In her style and presentation of these ideas, Nathalie created a buzz in the seminar, and proceeded to the conclusion of this section of the meeting by summarising the difference between Freud’s and Lacan’s relation to the holes in this dream. “Unlike Freud, Lacan no longer treats the text on the basis of its holes, but as a text in itself. It says something that usually goes unnoticed. Lacan reads the text of the dream, together with the elision of clauses, he takes the absurdity of the dream literally and does not rush to plug the gaps. Rather, he considers the elision as a means of producing a new sense, certainly absurd, but new, and in doing so he makes accessible something that most of the time must remain hidden.”
Then it was Susana Huler’s turn to take the floor, and to give us another chance to appreciate how this novel tack away from Oedipus can work out in practice. She spoke about a case in her clinic – a successful woman who knows a lot about therapy. Susana’s analytic interventions refused to allow her analysand to find refuge in the sleep of complacent self-interpretations, and she showed us the vivacity of her own style and her use of the variable-length sessions to keep her patient alert to life: standing, to end the session she replied to her patient’s self-interpretation with “it is not because you love him that he will die [like your father], but because, like everything that exists, he can cease to exist”. The analysand said (although not in reply to this, but at another time) “what happens to me here is absurd. But empathy holds us back. Empathy makes life easy and comfortable, but not effective. I think it helps that you are not empathetic.”
Finally, Veronique Voruz invited us to consider the way that three different supervisors kept her alert to the real at stake for her young patient who in turn responded to one of these reorientations (‘faut pas rêver’ – get real) by saying something of her intimate truth. The analyst was so struck by how real this declaration was that she thanked the girl for telling her something so true about herself, and thus welcomed and validated it. This then made it possible for the girl to begin to bring further ‘vital’ disclosures, which in turn made it possible for her to talk about her experience with the real and her body. Later, the girl asked her analyst to apologise to her previous therapist on her behalf for not having told her these vital things. Both presentations showed us the parts that can be reached by this particular orientation of our analytic tradition, the roots of which can be traced to Seminar 6.
Each case presentation, in its own style, showed the inventiveness and verve of each analyst (more examples: one went to visit a school to change their decision about removing the child to a school for ‘rejects’, the other welcomed the analysand’s partner into the session to hear her accusations against the analyst). And after this invigorating seminar, the members of the London Society gathered round the table to discuss the results of the work of the ‘flash cartel’ (or ‘fulgurant’ which also translates as ‘lightning’), which had given a careful reading to Chapters 20 and 21 of Seminar 6. More energy pulsed through the group and in writing this now, I am reminded of the exchange in the afternoon seminar, between analyst and her young analysand: the girl expressed a wish to get a job where she could bring inanimate objects to life with electricity, the analyst replied that electricity was to objects what speech was to humans.
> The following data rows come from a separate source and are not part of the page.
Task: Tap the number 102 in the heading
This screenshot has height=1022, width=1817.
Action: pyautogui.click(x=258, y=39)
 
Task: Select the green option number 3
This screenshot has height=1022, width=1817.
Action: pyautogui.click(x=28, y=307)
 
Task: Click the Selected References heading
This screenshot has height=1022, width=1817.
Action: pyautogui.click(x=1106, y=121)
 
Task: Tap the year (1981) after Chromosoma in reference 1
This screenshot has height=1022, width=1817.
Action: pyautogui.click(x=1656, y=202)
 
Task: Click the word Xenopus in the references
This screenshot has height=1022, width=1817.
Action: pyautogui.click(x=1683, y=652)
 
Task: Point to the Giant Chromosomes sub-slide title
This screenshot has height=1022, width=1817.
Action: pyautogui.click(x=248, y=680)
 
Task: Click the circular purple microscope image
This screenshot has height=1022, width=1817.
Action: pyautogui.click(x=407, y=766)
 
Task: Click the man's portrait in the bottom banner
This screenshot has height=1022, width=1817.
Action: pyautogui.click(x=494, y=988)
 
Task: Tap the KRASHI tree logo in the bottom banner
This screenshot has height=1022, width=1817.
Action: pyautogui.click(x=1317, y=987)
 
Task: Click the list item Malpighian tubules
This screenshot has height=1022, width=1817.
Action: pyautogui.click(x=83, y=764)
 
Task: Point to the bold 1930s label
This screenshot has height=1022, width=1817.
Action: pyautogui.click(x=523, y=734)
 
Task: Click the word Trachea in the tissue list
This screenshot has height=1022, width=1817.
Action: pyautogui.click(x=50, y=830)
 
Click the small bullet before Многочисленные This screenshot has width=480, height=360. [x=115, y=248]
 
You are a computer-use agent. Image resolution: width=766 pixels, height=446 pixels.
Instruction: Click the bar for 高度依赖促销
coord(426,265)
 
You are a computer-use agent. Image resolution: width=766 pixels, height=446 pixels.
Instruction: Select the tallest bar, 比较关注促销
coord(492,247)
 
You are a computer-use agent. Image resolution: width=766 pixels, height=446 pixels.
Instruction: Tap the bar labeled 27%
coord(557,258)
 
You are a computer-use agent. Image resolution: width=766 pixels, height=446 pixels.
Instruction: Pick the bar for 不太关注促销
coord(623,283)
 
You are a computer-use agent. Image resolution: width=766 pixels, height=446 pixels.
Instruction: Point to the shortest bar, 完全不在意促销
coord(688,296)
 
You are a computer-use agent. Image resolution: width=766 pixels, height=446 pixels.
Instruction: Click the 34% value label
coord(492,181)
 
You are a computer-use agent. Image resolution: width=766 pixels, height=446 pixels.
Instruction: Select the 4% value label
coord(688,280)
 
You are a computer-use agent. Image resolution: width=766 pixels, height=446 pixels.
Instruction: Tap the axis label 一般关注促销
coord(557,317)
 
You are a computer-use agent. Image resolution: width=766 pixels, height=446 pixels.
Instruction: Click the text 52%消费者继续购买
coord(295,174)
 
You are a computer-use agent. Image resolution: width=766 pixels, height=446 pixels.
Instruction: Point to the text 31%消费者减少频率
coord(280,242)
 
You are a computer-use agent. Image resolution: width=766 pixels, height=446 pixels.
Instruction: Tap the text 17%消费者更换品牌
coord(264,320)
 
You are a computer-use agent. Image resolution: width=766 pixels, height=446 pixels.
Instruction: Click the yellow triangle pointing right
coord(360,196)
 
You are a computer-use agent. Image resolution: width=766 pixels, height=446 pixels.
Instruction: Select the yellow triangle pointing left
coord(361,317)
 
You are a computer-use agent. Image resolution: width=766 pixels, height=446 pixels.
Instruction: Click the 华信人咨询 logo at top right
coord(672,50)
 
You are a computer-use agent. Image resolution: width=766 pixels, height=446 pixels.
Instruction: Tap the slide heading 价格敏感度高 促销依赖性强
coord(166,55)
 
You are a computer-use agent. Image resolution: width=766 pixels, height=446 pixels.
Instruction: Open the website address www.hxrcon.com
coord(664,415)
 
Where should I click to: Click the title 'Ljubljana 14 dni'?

[1] J.-A. Miller, “The Other without Other”, Hurly Burly Vol 10.

[2] S. Freud, “Formulations on the Two Principles of Mental Functioning” [1911], S.E. Vol. 12, p.225.

[3] S. Freud, The Interpretation of Dreams [1900], P.F.L. Vol. 4, p. 559-60.
[4] J. Lacan, Le Séminaire, livre VI, Le désir et son interpretation, 1958-9, Éditions de La Martinière, 2013. See especially pp. 70-78 and 112-124, supplemented by reading pp.127-146.